Большая трудность в случае безумия соответствует этому. Врач говорит нам, что ум сумасшедшего работает ненормально, но не ненормально в смысле просто наличия некоторых способностей более слабыми, а других более сильными, чем обычно; но таким образом, чтобы указывать на болезнь, и, более того, на особый вид болезни, или одну, возможно, из нескольких особых видов болезней. Расплывчатость этого утверждения провоцирует юристов, которые имеют естественную любовь к определенным внешним тестам для управления своими решениями; и это привело к ряду деликатных дискуссий, в которые мне не нужно входить. Юридическая проблема, по-видимому, заключается, по сути, в том, какие тесты должны направлять нас в определении того, следует ли рассматривать человека как нормальное человеческое существо или как существо, настолько отличающееся от нормального типа, что с ним следует обращаться исключительно и особенно поместить под руководство других лиц, и освободить от юридической ответственности, то есть ответственности к наказанию.

Я имею дело только с моральной проблемой. Это еще более трудная проблема; но она имеет то преимущество, что нам не требуется столь определенный ответ. Нам, к счастью, не нужно решать, отправятся ли наши ближние на небо или в ад, хотя мы должны решать, будут ли они повешены или заперты; и мы должны довольствоваться, как правило, очень расплывчатыми оценками их морального характера. Что мы практически должны принимать, более или менее грубо, во внимание, так это просто следующее: что наш вывод от поведения к характеру часто должен быть изменен существованием этих ненормальных случаев. Человек пьян по важному случаю; я делаю вывод, как правило, что он обладает всеми качествами, которые идут с низкой чувственностью; но в некоторых случаях вывод неверен; человек может быть действительно личностью с самыми восхитительными чувствами; но один из его инстинктов внезапно принял ненормальное развитие, из-за набора причин, совершенно отличных от обычных причин. Другой человек внезапно и беспричинно убивает друга. Естественный вывод, что он должен быть кровожадным зверем, ошибочен, если оказывается, что он действовал из импульсов, не порожденных какой-либо привычной нехваткой доброжелательности, а из-за какого-то особого дефекта в конституции его мозга. Иными словами, наше моральное суждение должно варьироваться в двух случаях, и может варьироваться настолько, что одно и то же действие может справедливо вызывать только жалость в одном случае и отвращение в другом; хотя, во многих случаях, где может быть очень трудно сказать, каково точное значение в отношении характера, суждение должно, если мы должным образом неуверенны, оставаться неясным.
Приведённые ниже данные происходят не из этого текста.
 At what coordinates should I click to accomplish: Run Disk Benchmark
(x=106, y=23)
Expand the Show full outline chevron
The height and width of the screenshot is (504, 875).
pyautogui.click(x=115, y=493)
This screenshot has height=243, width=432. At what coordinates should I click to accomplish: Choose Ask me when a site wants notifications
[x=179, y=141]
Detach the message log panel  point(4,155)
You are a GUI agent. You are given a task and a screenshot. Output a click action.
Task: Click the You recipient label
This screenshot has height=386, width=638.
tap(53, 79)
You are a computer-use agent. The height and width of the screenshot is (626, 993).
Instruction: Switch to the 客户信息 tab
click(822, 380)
Моральная проблема всегда зависит в конечном итоге от этого: каков характер, подразумеваемый этим поведением? Если моральное поведение показывает злобу внутри нормального типа, оно оправдывает осуждение; если оно показывает только слепой инстинктивный импульс, из-за отклонения от типа, оно может не оправдывать никаких других чувств, кроме тех, которые мы имеем к бедному маньяку, который воображает себя королем и принимает свои конечности за сделанные из стекла.
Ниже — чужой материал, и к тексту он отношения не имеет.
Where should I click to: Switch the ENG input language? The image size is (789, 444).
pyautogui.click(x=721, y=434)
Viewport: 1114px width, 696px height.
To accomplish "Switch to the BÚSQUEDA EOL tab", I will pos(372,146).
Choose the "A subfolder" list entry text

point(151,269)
Если мы считаем, что такая ответственность подразумевает свободную волю, мы будем утверждать, что сумасшедший лишен свободной воли, или что его свобода воли более или менее ограничена, и что он поэтому безответственен. По моему собственному мнению, это положение было бы отнюдь не легким для установления. Я полагаю, что человек может быть сумасшедшим и все же способным, в очень широких пределах, быть хорошим или плохим, и что поэтому мы должны, во всяком случае, считать, что у него все еще есть некоторая сила свободной воли. Влияние этого на вопрос моральной ответственности приводит нас к виду некоторых деликатных проблем. Но, как бы то ни было, критерий, по которому мы должны судить, являемся ли мы верующими в свободную волю или детерминистами, будет тем же самым. Проблема, по сути, такова: доступен ли этот человек мотивам, которыми нормальные люди регулируют свое поведение? или он настолько отклоняется от типичной конституции, как бы эта конституция ни была точно определена, что его совесть, или его привязанности, или его интеллектуальные способности не способны действовать в соответствии с общими законами человеческой природы?
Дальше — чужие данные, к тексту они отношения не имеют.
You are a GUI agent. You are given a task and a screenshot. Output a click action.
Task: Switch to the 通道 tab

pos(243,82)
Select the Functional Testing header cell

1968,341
Сказав так много, я думаю, что могу перейти к этому выводу, что теория наследственности не может сделать никакой реальной разницы вообще для нашей проблемы. Существует трудность для метафизика — трудность, которая вовлечена в дискуссии между материалистами и идеалистами, детерминистами и верующими в свободную волю. Я не отрицаю существования этой трудности. Я только говорю, что вопрос наследственности совершенно нерелевантен к трудности. Желание лечить этические проблемы методами науки может предрасположить мыслителя к материализму и может в то же время побудить его придавать особое значение доктрине наследственности. Но эта доктрина только принимает к сведению факты, которые каждая теория должна излагать в своей собственной фразеологии, и не изменяет конечную проблему.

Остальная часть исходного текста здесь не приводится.